Tras estas palabras la abuela Shushan cogió las agujas de hacer punto. De ellas colgaban las primeras pasadas de una manta azul para bebés con las iniciales «A. K.» tejidas en el borde. Hubo unos instantes de silencio, mientras todos los presentes observaban el grácil movimiento de sus manos con las agujas. Para la familia la labor de la abuela Shushan era como una terapia de grupo. La segura y regular cadencia de los puntos calmaba a todo el mundo, y les parecía que mientras la abuela Shushan hiciera punto, no había nada que temer y al final todo saldría bien.
– Tienes razón, pobre Armanoush -comentó el tío Dikran, que por lo general se ponía del lado de Shushan en cualquier disputa familiar, sabiendo que era mejor no disentir con la omnipotente matriarca. A continuación bajó la voz para preguntar-: ¿Qué será de ese corderito inocente?
Antes de que nadie pudiera contestar, se oyó un tintineo en la puerta y alguien abrió con llave. Era Barsam, pálido, con cara de preocupación tras sus gafas de montura metálica.
– ¡Ja! ¡Mirad quién ha llegado! -exclamó el tío Dikran-. Señor Barsam, a tu hija la va a criar un turco y tú aquí de brazos cruzados… Amot!

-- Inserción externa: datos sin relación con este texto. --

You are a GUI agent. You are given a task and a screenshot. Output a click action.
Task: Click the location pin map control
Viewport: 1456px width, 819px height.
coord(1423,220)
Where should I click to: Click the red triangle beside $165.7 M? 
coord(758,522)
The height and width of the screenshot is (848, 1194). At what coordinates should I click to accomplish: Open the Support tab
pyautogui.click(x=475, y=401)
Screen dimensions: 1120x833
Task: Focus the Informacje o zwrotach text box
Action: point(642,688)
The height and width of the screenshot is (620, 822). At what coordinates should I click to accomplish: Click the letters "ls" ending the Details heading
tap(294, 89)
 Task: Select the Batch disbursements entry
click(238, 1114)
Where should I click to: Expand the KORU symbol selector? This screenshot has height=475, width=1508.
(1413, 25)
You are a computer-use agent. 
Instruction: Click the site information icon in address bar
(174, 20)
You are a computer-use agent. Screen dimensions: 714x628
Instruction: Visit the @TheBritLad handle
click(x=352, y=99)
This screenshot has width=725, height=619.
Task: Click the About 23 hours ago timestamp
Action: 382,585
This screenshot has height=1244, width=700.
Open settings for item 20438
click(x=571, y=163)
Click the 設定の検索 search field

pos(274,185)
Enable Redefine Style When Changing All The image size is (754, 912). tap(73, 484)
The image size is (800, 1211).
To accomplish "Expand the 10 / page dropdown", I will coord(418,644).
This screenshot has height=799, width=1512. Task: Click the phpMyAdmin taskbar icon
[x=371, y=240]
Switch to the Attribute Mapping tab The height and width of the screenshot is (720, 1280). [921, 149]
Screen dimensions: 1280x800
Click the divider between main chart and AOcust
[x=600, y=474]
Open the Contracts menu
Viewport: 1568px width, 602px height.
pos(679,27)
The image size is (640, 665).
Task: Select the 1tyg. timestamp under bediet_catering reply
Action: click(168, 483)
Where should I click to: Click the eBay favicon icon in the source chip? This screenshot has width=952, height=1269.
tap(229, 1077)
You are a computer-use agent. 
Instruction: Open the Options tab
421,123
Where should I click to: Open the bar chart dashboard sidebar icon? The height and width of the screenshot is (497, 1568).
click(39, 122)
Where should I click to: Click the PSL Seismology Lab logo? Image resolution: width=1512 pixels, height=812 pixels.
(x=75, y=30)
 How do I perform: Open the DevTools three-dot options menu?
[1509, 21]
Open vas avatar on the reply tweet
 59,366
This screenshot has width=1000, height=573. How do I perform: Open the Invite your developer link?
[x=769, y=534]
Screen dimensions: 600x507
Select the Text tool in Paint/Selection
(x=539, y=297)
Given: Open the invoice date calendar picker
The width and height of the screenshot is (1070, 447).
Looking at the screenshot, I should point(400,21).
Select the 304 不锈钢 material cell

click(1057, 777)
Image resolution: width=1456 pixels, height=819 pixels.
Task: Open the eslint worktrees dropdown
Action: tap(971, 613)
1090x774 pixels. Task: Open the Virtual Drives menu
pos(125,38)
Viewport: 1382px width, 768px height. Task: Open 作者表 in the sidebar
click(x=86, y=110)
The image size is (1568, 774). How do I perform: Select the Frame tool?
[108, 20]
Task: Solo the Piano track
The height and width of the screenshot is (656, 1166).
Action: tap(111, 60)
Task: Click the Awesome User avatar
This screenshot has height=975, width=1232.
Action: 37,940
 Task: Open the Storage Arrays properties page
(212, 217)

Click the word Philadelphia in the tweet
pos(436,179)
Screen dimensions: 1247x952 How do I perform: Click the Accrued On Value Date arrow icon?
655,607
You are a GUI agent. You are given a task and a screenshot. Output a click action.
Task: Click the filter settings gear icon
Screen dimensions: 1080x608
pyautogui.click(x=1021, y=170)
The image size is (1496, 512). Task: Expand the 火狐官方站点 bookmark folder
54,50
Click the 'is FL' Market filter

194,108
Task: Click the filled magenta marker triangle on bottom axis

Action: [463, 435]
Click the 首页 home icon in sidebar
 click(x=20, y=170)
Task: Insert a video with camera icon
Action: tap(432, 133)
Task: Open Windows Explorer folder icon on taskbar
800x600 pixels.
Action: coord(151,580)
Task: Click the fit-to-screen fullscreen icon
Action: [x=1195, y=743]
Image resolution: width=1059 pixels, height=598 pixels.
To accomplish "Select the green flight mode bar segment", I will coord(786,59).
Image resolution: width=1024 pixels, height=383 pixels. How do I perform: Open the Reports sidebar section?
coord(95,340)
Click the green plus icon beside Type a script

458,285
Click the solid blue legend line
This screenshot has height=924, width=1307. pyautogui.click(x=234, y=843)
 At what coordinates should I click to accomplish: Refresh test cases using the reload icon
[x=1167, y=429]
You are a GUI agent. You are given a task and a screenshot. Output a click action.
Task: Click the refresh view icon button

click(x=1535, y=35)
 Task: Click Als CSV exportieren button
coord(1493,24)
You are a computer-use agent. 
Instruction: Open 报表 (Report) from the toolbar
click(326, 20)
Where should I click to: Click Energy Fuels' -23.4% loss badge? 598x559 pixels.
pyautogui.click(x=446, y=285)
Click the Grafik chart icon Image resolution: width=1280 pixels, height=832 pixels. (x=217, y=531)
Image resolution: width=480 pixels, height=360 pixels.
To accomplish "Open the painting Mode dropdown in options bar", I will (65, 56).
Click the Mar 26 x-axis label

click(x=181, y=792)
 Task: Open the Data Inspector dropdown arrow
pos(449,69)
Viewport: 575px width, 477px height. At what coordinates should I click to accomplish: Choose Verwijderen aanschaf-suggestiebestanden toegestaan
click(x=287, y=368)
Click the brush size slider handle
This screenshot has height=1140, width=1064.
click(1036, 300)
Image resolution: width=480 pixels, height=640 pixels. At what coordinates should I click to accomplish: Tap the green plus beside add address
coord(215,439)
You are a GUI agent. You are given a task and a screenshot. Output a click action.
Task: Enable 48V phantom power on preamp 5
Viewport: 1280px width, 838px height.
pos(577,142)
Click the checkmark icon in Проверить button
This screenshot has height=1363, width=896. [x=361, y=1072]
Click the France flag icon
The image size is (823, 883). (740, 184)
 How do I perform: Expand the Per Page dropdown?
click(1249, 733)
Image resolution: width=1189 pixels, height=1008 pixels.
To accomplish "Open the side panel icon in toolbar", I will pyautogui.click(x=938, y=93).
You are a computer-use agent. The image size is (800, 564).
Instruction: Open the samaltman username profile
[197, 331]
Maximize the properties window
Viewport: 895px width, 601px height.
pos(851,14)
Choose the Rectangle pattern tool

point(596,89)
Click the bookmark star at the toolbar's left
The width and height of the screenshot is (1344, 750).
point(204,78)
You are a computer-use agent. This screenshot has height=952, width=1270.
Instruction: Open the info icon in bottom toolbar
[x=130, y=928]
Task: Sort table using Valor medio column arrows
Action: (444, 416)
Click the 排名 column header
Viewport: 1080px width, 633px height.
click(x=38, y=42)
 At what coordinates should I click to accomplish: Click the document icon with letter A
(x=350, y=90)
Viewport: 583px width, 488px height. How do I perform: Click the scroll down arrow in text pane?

– ¿Y qué puedo hacer? -se lamentó Barsam Tchajmajchian, volviéndose hacia su tío. Luego alzó la vista hacia una enorme reproducción del Bodegón con máscaras de Martiros Saryan, como si el cuadro ocultara la respuesta que necesitaba. Pero no debió de encontrar solaz en él, porque cuando volvió a hablar su voz tenía el mismo tono inconsolable-. No tengo ningún derecho a intervenir. Rose es su madre.